Iowa City students hold demonstration for trans rights

Friday afternoon, over 150 Iowa City students walked the streets of Iowa City in below freezing weather to condemn HF 2416, which prohibits transgender students from playing school-sanctioned sports.

Grace Smith

Attendees listen to a speaker during a transgender rights protest at the Pentacrest on Friday, March 11, 2022. The protest started at South East Junior High School, went to Iowa City High School, and ended on the Pentacrest.

Lauren White, Politics Reporter


Iowa City junior and high school students took to the streets Friday afternoon in a demonstration protesting a new Iowa law that bans transgender girls and women from playing on the sports teams that correspond with their gender. 

Ace Drumbarger, a seventh grader at South East Junior High School, was one of the coordinators of the demonstration.
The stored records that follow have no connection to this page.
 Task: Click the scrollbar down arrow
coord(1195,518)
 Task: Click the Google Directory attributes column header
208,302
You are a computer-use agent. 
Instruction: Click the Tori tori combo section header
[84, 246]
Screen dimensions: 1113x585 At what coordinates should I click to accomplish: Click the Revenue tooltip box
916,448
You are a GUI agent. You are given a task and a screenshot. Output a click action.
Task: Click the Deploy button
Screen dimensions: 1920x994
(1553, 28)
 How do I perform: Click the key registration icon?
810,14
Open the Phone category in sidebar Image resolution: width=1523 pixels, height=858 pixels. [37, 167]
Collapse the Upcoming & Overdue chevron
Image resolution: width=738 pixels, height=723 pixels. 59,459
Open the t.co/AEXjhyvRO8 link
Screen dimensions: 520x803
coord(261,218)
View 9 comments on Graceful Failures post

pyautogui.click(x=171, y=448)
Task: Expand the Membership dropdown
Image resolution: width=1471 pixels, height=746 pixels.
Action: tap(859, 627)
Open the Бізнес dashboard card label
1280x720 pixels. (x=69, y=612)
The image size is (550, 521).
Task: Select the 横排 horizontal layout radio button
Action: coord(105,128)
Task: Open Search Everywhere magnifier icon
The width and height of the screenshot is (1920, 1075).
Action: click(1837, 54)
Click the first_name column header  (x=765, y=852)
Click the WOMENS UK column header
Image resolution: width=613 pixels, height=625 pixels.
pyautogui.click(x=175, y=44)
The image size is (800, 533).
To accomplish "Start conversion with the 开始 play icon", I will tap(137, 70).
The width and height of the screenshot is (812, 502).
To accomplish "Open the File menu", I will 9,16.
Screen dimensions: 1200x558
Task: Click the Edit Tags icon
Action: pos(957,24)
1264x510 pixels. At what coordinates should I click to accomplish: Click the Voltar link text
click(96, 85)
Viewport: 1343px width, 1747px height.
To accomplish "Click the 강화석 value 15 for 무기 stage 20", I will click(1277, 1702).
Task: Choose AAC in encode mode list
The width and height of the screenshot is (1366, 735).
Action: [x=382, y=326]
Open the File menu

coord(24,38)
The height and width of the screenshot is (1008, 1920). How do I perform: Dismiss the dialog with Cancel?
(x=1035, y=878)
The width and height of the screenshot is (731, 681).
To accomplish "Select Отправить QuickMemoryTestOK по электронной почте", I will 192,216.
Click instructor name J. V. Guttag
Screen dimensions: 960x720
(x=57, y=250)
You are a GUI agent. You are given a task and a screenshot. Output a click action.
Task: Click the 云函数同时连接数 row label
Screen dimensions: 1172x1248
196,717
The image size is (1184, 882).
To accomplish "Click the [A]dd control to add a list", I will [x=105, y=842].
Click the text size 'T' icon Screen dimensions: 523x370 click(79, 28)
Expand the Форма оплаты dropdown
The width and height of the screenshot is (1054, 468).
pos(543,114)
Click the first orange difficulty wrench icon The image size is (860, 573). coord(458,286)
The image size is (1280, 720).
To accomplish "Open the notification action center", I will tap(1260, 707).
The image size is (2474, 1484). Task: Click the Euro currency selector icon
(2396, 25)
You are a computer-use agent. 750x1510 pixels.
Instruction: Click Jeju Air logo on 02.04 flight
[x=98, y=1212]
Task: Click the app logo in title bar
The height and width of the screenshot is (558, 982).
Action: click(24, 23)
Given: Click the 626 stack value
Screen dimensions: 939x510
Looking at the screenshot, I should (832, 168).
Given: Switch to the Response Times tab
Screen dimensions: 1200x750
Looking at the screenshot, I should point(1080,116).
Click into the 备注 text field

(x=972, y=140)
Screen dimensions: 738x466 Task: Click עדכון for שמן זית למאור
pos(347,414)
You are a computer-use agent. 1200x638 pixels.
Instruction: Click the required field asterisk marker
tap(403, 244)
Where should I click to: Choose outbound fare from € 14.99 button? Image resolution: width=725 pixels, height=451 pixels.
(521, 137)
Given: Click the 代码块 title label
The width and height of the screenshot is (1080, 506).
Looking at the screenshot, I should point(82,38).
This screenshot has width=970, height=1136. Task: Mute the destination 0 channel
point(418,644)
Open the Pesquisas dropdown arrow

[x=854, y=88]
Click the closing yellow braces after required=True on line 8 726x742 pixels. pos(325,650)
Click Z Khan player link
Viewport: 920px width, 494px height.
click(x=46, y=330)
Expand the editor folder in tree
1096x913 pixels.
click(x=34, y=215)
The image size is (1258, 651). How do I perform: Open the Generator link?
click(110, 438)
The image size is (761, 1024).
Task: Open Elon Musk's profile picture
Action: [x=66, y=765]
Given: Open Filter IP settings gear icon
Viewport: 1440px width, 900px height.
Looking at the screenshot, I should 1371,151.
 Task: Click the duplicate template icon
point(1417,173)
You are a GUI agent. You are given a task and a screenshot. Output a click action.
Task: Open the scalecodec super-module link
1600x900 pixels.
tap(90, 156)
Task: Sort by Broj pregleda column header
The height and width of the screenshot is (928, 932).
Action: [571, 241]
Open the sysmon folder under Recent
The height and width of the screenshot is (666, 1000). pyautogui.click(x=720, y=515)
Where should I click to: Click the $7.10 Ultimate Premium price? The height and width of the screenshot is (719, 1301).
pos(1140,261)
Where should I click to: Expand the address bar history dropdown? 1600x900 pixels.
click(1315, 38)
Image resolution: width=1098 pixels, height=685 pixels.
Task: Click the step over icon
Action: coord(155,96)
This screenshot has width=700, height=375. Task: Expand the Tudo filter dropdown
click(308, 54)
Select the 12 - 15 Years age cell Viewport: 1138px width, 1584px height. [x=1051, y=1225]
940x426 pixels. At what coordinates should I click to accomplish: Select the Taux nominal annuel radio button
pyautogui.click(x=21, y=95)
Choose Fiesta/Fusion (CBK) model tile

He helped to lead the group of over 150 students from the junior high campus to the Iowa City High School campus, and then to the Pentacrest in a walk-out and march in support of LGBTQ+ rights. 

“Let us live our true lives, let’s go past the boundaries of society and let us push against the misogynistic people telling us how to live our lives,” Drumbarger said. 

HF 2416 prohibits transgender girls and women from playing on school-sanctioned girls’ and women’s sports teams and applies to K-12 and college sports. The law was signed by Gov. Kim Reynolds on March 3. 

Eighth-grader Zee Lauer speaks during a transgender rights protest at Iowa City High School on Friday, March 11, 2022. The protest started at South East Junior High School, went to Iowa City High School, and ended on the Pentacrest. Lauer, one of the planners, thanked all attendees for demonstrating. (Grace Smith)

“This is a victory for girls’ sports in Iowa. No amount of talent, training or effort can make up for the natural physical advantages males have over females. It’s simply a reality of human biology,” Reynolds said in a press release when the law was signed. “Forcing females to compete against males is the opposite of inclusivity and it’s absolutely unfair.”

Drumbarger said the law is dangerous for transgender students across the state. He listed statistics about LGBTQ+ mental health across the nation and how a law like this one will negatively affect suicide and depression rates. 

Being rejected by your family and community increases risk of suicide, Drumbarger said. The fact that this law does not validate transgender women and girls as women, he said, makes it more likely that their schools will also invalidate them. 

In one study, transgender youth experienced a 60 percent reduction in depression symptoms and a 73 percent reduction in suicidality when provided access to gender-affirming care. 

V Fixmer-Oraiz, a candidate for Johnson County’s Board of Supervisors, spoke at the demonstration about their own experience coming out as queer back in the ‘90s. They played basketball in high school and college and said they remember not having to worry about being able to play or not. 

“I remember lying awake at night wishing I had a different body. I didn’t have the language for it then, but I am so inspired by the young people who have shown us that they know who they are,” Fixmer-Oraiz said. 

Fixmer-Oraiz said that the law is dangerous for transgender students because they will continue to experience discrimination and won’t have the comfort of their sport’s teams like others do. 

“You deserve better. We deserve better. Our community deserves better,” Fixmer-Oraiz said. 

Tina Kapp, an Iowa City resident who brought her daughter-in-law and granddaughter with her to the demonstration today, said she attended because she wanted the opportunity to fight for transgender individuals to play because they shouldn’t be treated differently. 

Kapp is shocked by the law because she said there’s no reason to think that a transgender woman is not a woman. 

“Transgender people are some of the bravest people in the world and for them to have a right taken away from them is just incomparable,” Kapp said.

Zee Lauer, a South East Junior High eighth grader, said that they believe playing sports is good for mental health and is also a healthy way to channel anger and any negative emotions that transgender individuals are feeling. 

Lauer said sports teams create a tight community that cares for each other and taking this away, they said, will remove an important resource for certain students. 

“Trans individuals in general have a higher risk of bad mental health so participating in sports is  really good for them,” Lauer said. 

Lance Grulke-Mangrich, a City High freshman, said that HF2416 does not help to make women’s sports more fair, but is used to attack oppressed people. They said that transgender atheletes are not playing in order to have a competitive advantage but just to play a sport that they love with their peers. 

“What you’re doing is you’re hurting people who have struggled their entire lives and haven’t done anything to harm anybody else,” Grulke-Mangrich said.